§ Given task A
List every username that heads a post in the blue ram thread.
§ Given task B
Translate this sentence from the blue ram thread into Spanish: "Did I get screwed or is this coloration going to develop with age?"

§ Text excerpt

# New Blue Ram (color looks wrong?)



## blitzkrieg (Jan 16, 2006)

This afternoon I went to petco to pick up some new plants and a big stone for my 29 gallon tank that I am slowly working on stocking. I noticed that they had several blue ram cichlids in stock, a fish I have really admired on the web for the five months or so I have been keeping fish. Well it was payday and I found out that I got a good job lined up for my senior year and so I decided to get a blue ram (also like that they are rams and my schools mascot is a ram) and my tank is pretty heavily understocked anyway. Well the sales associate was weird and used a funny voice to talk for the fish in the tank (???) and the blue ram I ended up bringing home didnt look like the ones I had seen online or the other ones in the tank. The size and body shape look right and it is in fact yellow with some black striping, but the lips arent blue and there is no blue irridescence to the body, nor are there red areas on the fins. Did I get screwed or is this coloration going to develop with age? All the others in the tank looked that way and I will return him to petco in the next few days if it turns out they messed up.

Thanks and I promise my posts will become less like novellas as time goes by.


----------



## ron v (Feb 24, 2005)

Can you post a photo?


----------



## Guest (Feb 4, 2006)

i dont think i have any ideas without seeing it....a picture would definitely help.


----------



## Matt_1313 (Feb 2, 2006)

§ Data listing
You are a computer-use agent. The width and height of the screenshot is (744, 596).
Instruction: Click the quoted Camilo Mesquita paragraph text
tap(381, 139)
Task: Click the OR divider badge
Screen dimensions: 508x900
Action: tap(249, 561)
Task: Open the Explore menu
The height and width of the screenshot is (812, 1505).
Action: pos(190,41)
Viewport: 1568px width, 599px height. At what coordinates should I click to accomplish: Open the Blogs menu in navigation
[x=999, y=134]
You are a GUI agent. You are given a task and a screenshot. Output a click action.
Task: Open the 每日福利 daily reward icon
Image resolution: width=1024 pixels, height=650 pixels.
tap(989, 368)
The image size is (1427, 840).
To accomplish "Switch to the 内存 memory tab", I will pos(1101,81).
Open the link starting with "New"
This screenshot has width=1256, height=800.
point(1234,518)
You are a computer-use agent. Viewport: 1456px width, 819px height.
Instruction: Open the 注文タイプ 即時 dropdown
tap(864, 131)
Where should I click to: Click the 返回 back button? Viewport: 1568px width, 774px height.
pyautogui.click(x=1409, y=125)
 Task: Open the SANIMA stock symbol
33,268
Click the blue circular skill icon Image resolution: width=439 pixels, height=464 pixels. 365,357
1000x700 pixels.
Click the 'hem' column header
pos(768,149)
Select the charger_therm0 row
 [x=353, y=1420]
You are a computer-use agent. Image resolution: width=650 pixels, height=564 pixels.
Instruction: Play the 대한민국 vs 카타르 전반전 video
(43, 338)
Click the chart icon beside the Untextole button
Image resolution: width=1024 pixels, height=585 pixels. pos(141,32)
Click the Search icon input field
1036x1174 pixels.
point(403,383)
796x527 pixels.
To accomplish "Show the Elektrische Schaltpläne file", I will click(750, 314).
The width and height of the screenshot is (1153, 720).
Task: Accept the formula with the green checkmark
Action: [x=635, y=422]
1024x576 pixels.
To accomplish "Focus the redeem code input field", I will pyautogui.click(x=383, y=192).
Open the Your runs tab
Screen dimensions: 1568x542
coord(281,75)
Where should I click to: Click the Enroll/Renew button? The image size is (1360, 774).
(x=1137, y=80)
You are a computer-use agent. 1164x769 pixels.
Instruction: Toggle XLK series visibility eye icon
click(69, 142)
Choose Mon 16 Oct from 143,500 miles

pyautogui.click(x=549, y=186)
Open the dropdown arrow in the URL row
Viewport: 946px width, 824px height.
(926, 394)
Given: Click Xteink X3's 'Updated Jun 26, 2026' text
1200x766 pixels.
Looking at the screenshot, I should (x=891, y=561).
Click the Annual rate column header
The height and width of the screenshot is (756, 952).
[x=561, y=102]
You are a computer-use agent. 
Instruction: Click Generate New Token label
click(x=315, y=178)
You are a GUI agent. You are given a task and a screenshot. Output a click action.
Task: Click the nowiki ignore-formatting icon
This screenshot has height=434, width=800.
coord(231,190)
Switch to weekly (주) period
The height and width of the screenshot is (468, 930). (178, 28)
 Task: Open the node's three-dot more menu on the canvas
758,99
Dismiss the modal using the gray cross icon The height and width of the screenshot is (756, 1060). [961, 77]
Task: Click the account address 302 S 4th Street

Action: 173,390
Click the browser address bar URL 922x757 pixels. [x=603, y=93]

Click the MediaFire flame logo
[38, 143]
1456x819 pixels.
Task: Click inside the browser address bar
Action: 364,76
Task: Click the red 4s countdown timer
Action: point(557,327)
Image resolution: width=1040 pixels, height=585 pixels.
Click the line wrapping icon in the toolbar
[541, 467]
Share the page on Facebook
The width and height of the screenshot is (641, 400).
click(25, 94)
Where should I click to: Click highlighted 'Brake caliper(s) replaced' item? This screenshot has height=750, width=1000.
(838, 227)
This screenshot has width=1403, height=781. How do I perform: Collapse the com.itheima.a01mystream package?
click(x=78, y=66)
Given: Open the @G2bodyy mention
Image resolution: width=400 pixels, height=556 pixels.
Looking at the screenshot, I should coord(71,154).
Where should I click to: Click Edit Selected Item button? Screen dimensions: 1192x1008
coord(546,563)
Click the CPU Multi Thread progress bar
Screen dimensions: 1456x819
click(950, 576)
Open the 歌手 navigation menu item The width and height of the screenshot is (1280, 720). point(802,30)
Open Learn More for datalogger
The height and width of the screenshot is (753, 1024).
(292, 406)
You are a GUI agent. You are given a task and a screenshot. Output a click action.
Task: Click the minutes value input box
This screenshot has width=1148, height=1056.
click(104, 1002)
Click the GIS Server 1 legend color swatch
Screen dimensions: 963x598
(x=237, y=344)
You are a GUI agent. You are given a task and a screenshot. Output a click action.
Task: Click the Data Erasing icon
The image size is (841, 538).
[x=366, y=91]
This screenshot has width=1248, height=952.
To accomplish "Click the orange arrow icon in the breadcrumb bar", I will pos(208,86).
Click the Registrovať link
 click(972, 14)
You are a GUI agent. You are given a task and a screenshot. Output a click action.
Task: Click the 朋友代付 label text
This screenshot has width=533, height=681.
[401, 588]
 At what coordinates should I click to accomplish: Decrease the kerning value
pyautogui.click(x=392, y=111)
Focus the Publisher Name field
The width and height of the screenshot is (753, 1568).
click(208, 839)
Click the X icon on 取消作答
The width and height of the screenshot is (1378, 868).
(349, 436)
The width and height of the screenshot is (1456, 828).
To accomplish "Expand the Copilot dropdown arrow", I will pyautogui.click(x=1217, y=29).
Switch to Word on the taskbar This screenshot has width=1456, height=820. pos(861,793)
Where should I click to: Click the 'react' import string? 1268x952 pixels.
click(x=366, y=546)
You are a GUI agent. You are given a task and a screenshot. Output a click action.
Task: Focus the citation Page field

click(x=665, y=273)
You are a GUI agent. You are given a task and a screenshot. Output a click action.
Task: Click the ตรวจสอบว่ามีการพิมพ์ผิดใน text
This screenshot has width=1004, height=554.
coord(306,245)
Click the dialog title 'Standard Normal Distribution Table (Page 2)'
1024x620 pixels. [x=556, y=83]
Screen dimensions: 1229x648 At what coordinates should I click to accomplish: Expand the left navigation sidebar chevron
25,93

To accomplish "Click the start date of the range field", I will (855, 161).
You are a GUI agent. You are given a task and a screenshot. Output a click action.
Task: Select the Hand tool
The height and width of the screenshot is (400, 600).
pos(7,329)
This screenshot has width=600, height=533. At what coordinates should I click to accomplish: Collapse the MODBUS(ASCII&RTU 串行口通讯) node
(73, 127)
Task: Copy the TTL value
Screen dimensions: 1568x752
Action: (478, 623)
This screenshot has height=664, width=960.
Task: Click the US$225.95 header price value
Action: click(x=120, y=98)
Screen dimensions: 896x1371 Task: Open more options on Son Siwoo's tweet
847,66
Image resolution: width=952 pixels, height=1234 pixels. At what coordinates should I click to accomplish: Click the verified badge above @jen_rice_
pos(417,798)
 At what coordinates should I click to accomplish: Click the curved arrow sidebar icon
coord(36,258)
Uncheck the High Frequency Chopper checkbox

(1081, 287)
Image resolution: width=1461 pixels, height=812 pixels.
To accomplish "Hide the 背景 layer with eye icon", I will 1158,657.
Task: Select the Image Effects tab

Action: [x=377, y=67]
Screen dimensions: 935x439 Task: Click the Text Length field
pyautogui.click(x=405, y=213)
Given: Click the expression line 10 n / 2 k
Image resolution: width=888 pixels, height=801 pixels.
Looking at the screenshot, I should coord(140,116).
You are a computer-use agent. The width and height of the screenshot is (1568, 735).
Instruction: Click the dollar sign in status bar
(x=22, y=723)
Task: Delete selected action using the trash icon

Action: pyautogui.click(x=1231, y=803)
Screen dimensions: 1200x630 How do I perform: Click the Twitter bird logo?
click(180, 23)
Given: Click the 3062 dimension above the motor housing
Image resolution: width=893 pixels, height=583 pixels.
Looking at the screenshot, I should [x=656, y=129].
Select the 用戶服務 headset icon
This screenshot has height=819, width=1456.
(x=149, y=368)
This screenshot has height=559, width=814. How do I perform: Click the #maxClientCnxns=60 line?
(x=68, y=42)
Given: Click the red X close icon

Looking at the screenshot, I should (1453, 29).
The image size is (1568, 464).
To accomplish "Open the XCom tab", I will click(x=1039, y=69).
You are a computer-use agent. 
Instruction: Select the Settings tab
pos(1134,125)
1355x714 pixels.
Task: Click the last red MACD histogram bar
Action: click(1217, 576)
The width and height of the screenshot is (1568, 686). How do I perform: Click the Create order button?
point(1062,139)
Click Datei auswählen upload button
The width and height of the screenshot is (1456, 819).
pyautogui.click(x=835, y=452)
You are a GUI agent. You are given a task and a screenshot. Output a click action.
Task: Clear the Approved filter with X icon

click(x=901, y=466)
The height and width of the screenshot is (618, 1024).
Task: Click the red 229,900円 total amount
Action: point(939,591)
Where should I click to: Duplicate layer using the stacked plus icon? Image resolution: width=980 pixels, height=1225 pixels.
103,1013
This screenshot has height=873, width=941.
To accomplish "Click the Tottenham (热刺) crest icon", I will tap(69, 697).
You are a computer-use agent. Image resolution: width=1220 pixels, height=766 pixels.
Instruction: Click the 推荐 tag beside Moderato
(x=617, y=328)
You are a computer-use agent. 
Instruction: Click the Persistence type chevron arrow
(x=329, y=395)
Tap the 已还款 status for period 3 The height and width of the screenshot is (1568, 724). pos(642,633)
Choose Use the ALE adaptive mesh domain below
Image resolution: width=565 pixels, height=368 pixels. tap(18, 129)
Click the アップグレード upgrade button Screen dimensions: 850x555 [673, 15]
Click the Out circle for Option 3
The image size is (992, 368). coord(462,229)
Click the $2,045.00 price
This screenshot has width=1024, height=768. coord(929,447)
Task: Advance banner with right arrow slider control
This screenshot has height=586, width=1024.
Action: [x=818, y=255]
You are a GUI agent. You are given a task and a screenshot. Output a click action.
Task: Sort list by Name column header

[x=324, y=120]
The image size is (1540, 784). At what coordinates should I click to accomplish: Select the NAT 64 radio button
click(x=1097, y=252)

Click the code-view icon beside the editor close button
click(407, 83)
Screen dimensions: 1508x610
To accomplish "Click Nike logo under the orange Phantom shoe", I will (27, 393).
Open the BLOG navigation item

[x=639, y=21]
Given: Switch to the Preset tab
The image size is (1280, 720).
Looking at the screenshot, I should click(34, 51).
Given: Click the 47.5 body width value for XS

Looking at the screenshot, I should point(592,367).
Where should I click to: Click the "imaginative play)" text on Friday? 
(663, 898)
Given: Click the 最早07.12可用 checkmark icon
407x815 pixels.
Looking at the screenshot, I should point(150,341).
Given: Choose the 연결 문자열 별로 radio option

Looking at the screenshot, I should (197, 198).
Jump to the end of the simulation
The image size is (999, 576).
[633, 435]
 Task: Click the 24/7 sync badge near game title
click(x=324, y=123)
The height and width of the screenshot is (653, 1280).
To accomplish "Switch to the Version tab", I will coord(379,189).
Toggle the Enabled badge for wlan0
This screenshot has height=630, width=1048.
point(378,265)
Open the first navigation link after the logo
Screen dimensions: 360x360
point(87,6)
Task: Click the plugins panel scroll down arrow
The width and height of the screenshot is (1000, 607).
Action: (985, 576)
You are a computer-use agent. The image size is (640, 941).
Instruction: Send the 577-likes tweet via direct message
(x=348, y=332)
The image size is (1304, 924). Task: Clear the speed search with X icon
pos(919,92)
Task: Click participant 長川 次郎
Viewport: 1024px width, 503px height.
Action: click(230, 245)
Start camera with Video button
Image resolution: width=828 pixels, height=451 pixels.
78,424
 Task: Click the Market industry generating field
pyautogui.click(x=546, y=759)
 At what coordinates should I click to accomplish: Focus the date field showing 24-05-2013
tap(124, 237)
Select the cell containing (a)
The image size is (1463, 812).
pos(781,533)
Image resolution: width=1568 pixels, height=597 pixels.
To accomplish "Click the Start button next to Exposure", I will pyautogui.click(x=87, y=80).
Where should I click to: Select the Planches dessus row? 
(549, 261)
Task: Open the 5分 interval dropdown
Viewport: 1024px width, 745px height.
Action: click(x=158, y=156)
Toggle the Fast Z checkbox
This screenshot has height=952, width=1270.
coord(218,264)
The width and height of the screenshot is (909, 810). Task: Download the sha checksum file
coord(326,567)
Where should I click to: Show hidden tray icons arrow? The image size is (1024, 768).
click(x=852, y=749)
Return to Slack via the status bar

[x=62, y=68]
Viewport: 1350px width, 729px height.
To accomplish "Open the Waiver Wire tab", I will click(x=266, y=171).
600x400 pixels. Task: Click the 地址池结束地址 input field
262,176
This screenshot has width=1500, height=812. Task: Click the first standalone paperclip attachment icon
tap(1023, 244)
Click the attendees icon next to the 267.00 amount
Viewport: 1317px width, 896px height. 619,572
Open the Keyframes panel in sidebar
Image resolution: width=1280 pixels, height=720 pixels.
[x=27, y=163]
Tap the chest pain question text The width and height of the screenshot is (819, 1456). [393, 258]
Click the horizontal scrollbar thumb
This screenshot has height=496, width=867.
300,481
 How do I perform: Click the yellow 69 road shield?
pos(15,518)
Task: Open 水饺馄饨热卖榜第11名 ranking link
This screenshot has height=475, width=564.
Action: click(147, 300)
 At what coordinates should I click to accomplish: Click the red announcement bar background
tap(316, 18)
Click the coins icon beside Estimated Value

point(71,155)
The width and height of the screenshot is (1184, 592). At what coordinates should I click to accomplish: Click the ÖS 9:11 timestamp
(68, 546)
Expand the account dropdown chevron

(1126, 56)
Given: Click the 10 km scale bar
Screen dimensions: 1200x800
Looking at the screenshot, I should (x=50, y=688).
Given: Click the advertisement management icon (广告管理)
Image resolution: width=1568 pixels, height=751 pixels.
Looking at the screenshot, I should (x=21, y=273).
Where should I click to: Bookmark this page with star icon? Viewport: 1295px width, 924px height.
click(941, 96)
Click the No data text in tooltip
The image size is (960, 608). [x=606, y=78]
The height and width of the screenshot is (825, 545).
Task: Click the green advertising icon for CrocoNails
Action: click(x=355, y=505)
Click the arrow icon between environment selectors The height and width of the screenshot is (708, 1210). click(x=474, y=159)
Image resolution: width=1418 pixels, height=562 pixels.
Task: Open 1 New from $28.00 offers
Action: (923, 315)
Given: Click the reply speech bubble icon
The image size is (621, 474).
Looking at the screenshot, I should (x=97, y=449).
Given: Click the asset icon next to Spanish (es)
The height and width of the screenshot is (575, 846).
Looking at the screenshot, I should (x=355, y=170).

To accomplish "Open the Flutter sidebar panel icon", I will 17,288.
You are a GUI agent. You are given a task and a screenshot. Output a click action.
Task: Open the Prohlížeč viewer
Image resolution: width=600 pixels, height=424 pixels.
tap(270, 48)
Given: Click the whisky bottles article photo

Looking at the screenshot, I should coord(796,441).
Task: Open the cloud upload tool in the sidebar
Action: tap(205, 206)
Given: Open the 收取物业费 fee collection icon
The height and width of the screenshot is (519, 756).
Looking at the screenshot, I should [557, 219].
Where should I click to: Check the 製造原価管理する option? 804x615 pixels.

§ Task solution A
blitzkrieg, ron v, Guest, Matt_1313

§ Task solution B
¿Me estafaron o esta coloración se va a desarrollar con la edad?